On 03/13/2023 12:24 PM, Luther Johnson wrote:
>
> I agree with everything you just said here.
>
> One of the motivations behind new dialects and languages, which I 
> think is very harmful, is the idea that we can and should, engineer 
> the necessity to know and understand what we are doing when we program 
> in a given language. I'm not talking about semantic leverage, higher 
> level languages with more abstract functions on more abstract data, 
> there are real benefits there, we will all probably agree to that.
>
> I'm talking more about where the intent is to invest languages with 
> more "safety", "good practices", to bake certain preferences into 
> language features, so that writers no longer recognize these as 
> engineering choices, and the language as a means of expression of any 
> choice we might make, but that the language has built-in "the right 
> way" to do things, and if the program compiles and runs at all, then 
> it must be safe and working in certain respects.
>
> No matter what language, craft and knowledge are not optional. The 
> language that we choose for a problem domain wants to give us freedom 
> to express our choices, while taking care of the things that wold 
> otherwise weigh us down. Some people would say that's exactly what the 
> new dialects bring us, but I see too much artificial orthodoxy 
> invented last week, and too many declarations of the "one true way", 
> in many of the most recent languages, for my taste.
>
> On 03/13/2023 12:00 PM, Clem Cole wrote:
>>
>>
>> On Mon, Mar 13, 2023 at 12:00 PM Paul Winalski 
>> <paul.winalski@gmail.com <mailto:paul.winalski@gmail.com>> wrote:
>>
>>     ... Thecommittee's goal is to standardize existing practice of
>>     the language
>>     in a way that is implementable on the widest range of hardware and OS
>>     platforms, _/and to provide a controlled way to add language
>>     extensions./_
>>
>> Ah, the problem, of course, is right there.
>>
>> Too many people try to "fix" programming languages, particularly 
>> academics and folks working on a new PhD. Other folks (Gnu is the 
>> best example IMO) want to change things so the compiler writers (and 
>> it seems like the Linux kernel developers) can do something "better" 

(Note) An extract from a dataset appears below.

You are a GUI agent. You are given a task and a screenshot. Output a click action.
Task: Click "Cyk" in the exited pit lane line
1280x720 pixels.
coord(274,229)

>> or "more easily." As someone (I think Dan Cross) said, when that 
>> happens, it's no longer C. Without Dennis here to say "whoa," - the 
>> committee is a tad open loop.   Today's language is hardly the 
>> language I learned before the "White Book" existed in the early/mid 
>> 1970s.  It's actually quite sad.   I'm not so sure we are "better" off.
>>
>> Frankly, I'd probably rather see ISO drop a bunch of the stuff they 
>> are now requiring and fall back at least to K&R2 -- keep it simple. 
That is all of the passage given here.